3 FEBRUARY
1660: General George Monck led his army into London.
1730: The first stock exchange quotations were published in the Daily Advertiser, London.
1807: British forces under
Sir Samuel Auchmuty took Montevideo.
1830: Greece was declared independent under protection of France, Russia and Britain at London conference.
1848: Britain’s Sir Harry Smith annexed country between Orange and Vaal Rivers in South Africa.
1877: Chopsticks, the novelty piano piece, was registered at the British Museum. It was arranged as a duet and solo for piano by Arthur de Lull (a pseudonym for Euphemia Allen, the music publisher’s sister who wrote it when she was 16).
1916: Parliamentary buildings in Ottawa were destroyed by fire.
1917: The United States and Germany broke off diplomatic relations.
1919: The first meeting of the League of Nations was held in Paris, with American president Woodrow Wilson as chairman.

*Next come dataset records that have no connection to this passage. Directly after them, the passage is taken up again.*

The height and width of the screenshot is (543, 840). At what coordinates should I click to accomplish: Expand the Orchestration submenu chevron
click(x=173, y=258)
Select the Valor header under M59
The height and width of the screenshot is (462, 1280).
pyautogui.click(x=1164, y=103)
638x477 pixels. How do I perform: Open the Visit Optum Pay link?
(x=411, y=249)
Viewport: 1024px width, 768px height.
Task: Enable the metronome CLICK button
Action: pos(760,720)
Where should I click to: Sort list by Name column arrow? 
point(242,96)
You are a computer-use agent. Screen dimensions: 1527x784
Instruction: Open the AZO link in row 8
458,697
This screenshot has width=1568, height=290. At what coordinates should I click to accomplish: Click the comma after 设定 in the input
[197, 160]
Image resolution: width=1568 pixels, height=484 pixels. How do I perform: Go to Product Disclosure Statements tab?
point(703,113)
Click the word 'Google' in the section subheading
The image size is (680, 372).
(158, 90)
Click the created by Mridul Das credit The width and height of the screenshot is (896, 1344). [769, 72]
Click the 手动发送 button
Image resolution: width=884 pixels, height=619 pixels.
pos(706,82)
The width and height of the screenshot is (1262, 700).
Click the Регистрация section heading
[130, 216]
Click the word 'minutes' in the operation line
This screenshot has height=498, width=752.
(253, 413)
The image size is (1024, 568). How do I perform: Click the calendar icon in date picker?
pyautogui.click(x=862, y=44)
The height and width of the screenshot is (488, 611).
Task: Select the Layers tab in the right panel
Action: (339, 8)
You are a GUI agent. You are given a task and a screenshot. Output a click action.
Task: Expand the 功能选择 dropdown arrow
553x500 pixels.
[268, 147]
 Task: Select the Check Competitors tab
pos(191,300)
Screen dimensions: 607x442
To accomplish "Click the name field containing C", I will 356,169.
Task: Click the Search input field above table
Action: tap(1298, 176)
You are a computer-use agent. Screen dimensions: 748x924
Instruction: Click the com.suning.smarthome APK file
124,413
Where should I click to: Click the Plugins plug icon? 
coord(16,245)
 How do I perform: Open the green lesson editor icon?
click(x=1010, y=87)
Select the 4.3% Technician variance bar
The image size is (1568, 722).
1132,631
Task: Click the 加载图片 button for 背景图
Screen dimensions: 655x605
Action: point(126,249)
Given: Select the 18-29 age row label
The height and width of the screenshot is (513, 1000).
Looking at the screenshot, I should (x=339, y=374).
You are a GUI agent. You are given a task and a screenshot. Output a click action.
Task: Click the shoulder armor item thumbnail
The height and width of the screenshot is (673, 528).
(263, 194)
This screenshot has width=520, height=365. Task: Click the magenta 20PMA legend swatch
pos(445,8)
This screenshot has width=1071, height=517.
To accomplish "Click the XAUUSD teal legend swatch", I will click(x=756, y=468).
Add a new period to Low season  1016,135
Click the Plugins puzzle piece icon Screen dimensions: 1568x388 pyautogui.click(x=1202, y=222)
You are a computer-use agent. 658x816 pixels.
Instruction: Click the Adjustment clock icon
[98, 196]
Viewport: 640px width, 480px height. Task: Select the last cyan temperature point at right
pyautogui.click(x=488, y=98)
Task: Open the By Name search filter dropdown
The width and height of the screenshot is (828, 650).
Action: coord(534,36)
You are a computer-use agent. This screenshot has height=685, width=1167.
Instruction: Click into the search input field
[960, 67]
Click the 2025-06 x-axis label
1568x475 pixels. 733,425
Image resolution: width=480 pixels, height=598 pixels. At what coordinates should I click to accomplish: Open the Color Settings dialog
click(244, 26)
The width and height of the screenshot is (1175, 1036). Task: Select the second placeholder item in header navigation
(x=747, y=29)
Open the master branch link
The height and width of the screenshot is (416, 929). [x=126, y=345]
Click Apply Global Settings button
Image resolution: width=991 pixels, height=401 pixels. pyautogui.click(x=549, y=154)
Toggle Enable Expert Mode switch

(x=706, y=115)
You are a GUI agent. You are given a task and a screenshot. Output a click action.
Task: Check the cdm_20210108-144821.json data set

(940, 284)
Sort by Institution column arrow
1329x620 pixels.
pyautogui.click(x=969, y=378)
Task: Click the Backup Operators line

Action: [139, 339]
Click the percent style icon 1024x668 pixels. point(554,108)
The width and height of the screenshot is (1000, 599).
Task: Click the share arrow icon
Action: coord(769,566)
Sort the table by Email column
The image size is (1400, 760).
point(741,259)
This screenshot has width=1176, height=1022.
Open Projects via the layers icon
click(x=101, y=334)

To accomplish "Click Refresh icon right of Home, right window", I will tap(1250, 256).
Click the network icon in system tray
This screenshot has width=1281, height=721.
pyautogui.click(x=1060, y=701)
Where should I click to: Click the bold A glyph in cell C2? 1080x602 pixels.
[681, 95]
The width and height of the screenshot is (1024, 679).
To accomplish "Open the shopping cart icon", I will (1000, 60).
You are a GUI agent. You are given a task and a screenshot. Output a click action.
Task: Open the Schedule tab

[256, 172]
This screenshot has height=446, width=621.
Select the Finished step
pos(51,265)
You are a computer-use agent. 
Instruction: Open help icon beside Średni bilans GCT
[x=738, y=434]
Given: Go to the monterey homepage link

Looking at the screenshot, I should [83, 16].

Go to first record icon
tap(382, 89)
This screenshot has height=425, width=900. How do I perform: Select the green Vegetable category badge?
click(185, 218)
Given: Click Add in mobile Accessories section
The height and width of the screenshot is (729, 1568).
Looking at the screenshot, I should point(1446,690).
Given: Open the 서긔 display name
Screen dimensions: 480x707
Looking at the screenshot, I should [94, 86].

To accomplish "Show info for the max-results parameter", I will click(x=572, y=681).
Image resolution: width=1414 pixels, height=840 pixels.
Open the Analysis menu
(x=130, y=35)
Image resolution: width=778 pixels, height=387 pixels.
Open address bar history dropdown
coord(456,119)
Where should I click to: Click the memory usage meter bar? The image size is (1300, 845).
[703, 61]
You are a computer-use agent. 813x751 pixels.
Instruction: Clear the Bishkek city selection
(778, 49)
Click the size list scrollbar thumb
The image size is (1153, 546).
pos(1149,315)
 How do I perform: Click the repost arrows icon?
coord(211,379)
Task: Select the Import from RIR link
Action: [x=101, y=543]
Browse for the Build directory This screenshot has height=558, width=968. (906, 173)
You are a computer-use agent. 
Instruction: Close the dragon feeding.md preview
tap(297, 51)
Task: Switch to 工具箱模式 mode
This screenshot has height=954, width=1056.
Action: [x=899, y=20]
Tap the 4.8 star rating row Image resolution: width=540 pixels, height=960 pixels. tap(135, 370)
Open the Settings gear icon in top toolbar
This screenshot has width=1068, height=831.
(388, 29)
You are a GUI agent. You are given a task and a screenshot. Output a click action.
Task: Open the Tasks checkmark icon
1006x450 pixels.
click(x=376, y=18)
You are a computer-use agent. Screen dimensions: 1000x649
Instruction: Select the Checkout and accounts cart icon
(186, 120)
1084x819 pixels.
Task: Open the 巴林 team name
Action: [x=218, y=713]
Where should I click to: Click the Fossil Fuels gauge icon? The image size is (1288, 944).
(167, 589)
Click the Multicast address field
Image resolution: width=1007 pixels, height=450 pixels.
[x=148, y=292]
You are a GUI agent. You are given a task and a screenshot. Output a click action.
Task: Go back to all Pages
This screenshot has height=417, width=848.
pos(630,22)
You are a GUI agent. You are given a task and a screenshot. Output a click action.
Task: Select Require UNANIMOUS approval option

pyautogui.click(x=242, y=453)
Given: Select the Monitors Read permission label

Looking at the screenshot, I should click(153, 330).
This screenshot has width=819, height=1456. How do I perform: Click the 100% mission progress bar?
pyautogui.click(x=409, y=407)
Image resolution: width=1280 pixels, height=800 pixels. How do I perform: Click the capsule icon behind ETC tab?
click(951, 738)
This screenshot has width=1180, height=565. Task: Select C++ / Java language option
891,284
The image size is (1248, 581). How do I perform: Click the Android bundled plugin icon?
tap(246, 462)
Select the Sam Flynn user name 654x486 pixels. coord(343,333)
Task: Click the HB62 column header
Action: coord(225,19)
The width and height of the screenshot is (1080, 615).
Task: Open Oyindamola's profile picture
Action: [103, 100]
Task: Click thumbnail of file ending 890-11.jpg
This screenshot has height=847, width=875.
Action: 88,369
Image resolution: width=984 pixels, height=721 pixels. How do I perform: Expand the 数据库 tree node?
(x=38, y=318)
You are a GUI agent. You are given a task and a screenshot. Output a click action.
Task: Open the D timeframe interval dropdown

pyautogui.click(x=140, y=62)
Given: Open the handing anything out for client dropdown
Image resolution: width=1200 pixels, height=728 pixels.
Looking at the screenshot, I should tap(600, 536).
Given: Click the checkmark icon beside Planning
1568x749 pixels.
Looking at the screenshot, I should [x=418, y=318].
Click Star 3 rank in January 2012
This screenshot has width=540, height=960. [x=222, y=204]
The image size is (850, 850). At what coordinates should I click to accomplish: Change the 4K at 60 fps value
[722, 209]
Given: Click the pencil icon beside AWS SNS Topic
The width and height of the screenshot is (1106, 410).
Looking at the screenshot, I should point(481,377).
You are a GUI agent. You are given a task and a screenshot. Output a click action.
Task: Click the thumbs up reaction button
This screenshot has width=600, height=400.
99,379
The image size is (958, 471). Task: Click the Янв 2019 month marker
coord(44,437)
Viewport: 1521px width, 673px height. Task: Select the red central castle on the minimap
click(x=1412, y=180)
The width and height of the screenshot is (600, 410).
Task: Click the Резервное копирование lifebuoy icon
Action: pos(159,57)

1935: The jingle “We are the Ovaltineys, little girls and boys” was first sung on radio. Listeners were invited to join the Ovaltiney Club (with badge and rule book) and a coded message was given out each week. Harry Hemsley and his imaginary family formed the nucleus of the series.
1945: United States forces recaptured Manila in Philippines from Japanese.
1945: Berlin was bombed by more than 1,000 Allied aircraft in a daylight raid.
1960: Harold Macmillan, speaking to the South African parliament in Cape Town, made the historic statement: “The wind of change is blowing through this continent, and whether we like it or not, this growth of national consciousness is a political fact.”
1966: The first “soft” landing on the Moon was made by unmanned Soviet Luna IX, which began sending signals back to Earth.
1973: Fighting in Vietnam came to a virtual halt after formal ceasefire went into effect.
1982: Kodak marketed first disc film and camera.
1991: A government report on climate changes announced that Britain could face allyear hosepipe bans in the 21st century with drought being a permanent fact of life. Allied aircraft claimed complete air and sea supremacy over Iraq in the Gulf War.
1993: The government made a U-turn on defence cuts, reprieving four historic regiments.
1993: The Netherlands parliament backed plans to allow euthanasia under controlled conditions.
1994: The Crown Office decided not to prosecute alleged war criminals living in Scotland.
1998: Twenty skiers died in the Italian Dolomites when a Nato jet cut through the wires of their cable-car.
2007: A Baghdad market bombing killed more than 130 people and injured a further 339.
2009: A Royal Navy nuclear submarine was involved in a collision with a French nuclear sub in the middle of the Atlantic.